In the world of fitness and health, metabolic syndrome is the great unknown. Historically, metabolic syndrome was known as Syndrome X — largely because it was a multifaceted syndrome with an unclear treatment paradigm. Today, health professionals define metabolic syndrome as a cluster of symptoms and conditions that generally indicate poor cardiovascular health and increased risk for type 2 diabetes.
So, with this in mind, the next question is: are you at risk?
This article will explain what you need to know about metabolic syndrome, including how to recognize the signs, prevention tips, and treatment options. By the end of this article, you should have a better understanding of this mysterious syndrome, and how it may impact your health, fitness, and wellbeing. Let’s go!
What is the rare and mysterious Syndrome X?
Summary: Conditions for Clinical Diagnosis (AHA/NHLBI)

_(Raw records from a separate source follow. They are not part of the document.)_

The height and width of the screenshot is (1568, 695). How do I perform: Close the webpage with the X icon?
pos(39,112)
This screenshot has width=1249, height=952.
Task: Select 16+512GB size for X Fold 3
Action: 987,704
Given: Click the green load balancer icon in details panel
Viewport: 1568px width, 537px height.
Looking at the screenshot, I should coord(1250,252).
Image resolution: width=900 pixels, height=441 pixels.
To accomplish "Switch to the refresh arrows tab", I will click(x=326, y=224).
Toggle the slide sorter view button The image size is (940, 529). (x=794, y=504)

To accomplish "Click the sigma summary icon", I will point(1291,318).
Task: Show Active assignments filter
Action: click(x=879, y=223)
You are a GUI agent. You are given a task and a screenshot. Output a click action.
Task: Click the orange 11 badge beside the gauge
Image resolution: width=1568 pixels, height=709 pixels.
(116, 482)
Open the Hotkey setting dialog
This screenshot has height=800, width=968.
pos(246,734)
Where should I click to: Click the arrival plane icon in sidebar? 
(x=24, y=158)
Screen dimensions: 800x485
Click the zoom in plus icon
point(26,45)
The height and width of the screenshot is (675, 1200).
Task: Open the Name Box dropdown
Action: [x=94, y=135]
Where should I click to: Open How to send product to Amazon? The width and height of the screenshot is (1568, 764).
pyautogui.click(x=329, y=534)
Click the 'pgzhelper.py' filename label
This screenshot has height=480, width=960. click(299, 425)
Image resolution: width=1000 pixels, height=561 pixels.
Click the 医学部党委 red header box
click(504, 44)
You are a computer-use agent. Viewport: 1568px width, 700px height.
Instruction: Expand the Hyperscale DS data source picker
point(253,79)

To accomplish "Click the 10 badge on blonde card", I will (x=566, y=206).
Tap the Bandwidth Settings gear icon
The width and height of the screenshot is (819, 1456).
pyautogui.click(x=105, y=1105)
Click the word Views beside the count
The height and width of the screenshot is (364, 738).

|High blood pressure||Greater than or equal to 130/85 mm HG|
|Glucose levels||Greater than or equal to a blood sugar level of 100 mg/dL, at fasting (e.g. in the morning or in between meals)|
|Cholesterol levels||HDL Cholesterol (also known as, the ‘good’ cholesterol) less than 50 mg/dL for females or 40 mg/dL for males|
LDL Cholesterol (low-density lipoprotein or bad cholesterol) over 129mg/dL for females and males
|Triglyceride levels||Greater than or equal to 150 mg/dL|
|Obesity||As measured by waist circumference, greater than 35 inches for females or 40 inches for males|
The information above includes the standardized metrics, but of course remember that depending on your health history and lifestyle, these could differ.
This is a ton of data, most of which you won’t ever have to see unless you’re currently in conversations with your healthcare provider about these metrics. Blood tests that check your cholesterol and triglycerides levels should be ordered by a medical doctor. But, tests like waist circumference measurement is a simple enough for one to do at home using a tape measure, and based on your previous health history you may even have blood glucose monitors or other devices laying at home.
If you are experiencing one or two of the above symptoms, consider scheduling an appointment with your physician or healthcare provider to speak more about your risk for metabolic syndrome.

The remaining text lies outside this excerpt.